There’s also this concerning indication that, if we really want to encourage our legislators to take the only approach that will get Rhode Island out of its hole (namely, cutting taxes and reducing regulation and mandates), the phone of House Finance Committee chairman Steve Costantino ought to be ringing today:
“I think we’ve done pretty good on spending. I think we’ve dropped spending the last three years,” he said. (State-only spending in the current budget dropped 3.7 percent in the current fiscal year, but increased 5.6 percent the year before.)
Costantino refused to discuss continuing negotiations on next year’s budget plan, expected to be released by the House Finance Committee early next week.
Will there be any tax increases?
“I can’t answer that,” Costantino said of the budget that must fill a $590-million hole. “I’m in the process of negotiating a balanced budget.”

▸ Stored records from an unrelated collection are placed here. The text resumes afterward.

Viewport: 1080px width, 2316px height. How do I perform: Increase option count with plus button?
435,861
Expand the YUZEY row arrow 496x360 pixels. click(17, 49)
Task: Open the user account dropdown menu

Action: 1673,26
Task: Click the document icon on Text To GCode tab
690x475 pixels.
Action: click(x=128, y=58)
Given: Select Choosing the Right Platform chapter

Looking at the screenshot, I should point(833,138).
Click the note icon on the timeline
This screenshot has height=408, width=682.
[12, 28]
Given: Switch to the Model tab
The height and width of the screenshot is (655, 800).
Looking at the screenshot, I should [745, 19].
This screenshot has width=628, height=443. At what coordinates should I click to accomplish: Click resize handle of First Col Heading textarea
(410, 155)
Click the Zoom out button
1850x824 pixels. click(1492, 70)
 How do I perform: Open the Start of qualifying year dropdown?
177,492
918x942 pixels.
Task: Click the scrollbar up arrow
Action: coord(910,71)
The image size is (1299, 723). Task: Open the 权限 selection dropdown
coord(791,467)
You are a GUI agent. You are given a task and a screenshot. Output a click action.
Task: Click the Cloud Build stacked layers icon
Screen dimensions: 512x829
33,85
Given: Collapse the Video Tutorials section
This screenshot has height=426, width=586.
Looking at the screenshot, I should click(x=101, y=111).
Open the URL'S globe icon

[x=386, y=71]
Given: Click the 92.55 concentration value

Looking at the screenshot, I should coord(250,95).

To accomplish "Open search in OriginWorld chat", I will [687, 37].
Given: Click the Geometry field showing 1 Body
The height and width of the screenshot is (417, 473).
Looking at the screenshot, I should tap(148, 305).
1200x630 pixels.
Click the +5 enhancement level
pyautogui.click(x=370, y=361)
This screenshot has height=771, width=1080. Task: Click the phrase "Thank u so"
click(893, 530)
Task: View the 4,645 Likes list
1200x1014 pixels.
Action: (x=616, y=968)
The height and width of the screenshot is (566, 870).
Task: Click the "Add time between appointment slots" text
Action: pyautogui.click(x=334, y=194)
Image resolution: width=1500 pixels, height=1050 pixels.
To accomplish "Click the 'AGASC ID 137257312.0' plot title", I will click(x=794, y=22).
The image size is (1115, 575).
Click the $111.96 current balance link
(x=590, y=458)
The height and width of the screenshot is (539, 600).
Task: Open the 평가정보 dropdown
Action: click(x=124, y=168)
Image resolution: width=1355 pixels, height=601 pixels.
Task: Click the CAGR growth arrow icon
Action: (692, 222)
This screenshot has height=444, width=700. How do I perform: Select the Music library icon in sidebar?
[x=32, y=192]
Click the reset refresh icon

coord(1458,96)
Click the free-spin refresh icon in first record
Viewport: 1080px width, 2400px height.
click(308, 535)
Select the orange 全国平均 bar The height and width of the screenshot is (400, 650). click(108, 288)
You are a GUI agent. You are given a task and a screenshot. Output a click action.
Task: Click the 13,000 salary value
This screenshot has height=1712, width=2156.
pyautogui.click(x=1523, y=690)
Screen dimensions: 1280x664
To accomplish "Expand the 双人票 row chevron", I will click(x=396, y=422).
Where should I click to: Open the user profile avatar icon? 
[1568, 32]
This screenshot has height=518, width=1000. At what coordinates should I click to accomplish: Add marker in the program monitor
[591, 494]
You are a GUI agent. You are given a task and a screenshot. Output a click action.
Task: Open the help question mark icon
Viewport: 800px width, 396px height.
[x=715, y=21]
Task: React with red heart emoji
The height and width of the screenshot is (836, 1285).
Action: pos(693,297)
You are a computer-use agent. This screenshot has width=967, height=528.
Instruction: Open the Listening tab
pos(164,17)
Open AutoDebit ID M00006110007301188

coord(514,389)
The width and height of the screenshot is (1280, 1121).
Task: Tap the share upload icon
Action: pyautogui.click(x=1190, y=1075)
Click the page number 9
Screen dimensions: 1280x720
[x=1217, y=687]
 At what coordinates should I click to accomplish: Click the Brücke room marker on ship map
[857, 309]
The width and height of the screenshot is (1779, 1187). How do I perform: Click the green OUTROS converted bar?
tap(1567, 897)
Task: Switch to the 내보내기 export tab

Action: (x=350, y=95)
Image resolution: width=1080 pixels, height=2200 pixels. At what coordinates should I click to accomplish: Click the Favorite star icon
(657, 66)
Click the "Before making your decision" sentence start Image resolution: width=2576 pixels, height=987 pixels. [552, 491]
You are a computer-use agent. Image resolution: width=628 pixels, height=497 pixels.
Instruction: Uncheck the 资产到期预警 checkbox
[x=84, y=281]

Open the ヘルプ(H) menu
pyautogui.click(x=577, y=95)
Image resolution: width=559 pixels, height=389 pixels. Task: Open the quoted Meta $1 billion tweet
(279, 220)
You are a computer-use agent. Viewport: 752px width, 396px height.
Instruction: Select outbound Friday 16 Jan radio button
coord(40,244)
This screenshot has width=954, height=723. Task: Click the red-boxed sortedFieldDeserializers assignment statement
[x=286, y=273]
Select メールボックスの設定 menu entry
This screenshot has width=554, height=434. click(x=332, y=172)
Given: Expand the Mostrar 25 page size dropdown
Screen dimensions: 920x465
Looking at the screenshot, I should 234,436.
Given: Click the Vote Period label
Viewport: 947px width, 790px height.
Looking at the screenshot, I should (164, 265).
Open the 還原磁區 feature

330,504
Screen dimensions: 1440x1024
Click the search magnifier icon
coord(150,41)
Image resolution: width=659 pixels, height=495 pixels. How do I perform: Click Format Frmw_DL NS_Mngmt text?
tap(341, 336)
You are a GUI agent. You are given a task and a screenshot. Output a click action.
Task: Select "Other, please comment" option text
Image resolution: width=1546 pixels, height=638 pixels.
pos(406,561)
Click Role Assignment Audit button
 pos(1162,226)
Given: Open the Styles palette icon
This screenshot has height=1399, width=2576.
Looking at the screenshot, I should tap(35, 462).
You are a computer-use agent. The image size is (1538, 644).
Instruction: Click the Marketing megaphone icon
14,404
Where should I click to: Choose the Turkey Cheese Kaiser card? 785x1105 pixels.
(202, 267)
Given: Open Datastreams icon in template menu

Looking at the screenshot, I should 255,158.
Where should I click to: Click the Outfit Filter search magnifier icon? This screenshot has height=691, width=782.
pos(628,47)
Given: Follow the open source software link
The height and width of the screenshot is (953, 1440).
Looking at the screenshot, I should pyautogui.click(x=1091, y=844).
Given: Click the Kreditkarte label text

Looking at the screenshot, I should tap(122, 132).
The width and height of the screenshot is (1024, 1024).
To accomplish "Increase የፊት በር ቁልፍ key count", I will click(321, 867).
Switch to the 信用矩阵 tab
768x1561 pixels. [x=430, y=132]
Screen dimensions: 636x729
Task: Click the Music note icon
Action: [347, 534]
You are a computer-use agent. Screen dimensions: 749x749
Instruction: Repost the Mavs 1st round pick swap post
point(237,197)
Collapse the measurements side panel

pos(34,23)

Sounds to me like they’ve got a tax increase in the works, and if “few lawmakers paid attention to the outdoor event” (because miraculously, they happened to have a contracted session, yesterday), perhaps ringing phones will get their attention.
Or maybe they really do not care what the regular folks of Rhode Island want and need.
At least as of 8:22 a.m. — when Andrew commented to this post — Projo.com has had a picture and video associated with its story on the Gaspee Tea Party, so that complaint no longer applies. My opinion that the Web site turns up the bias a bit from the print edition is a long-standing impression, so it still stands.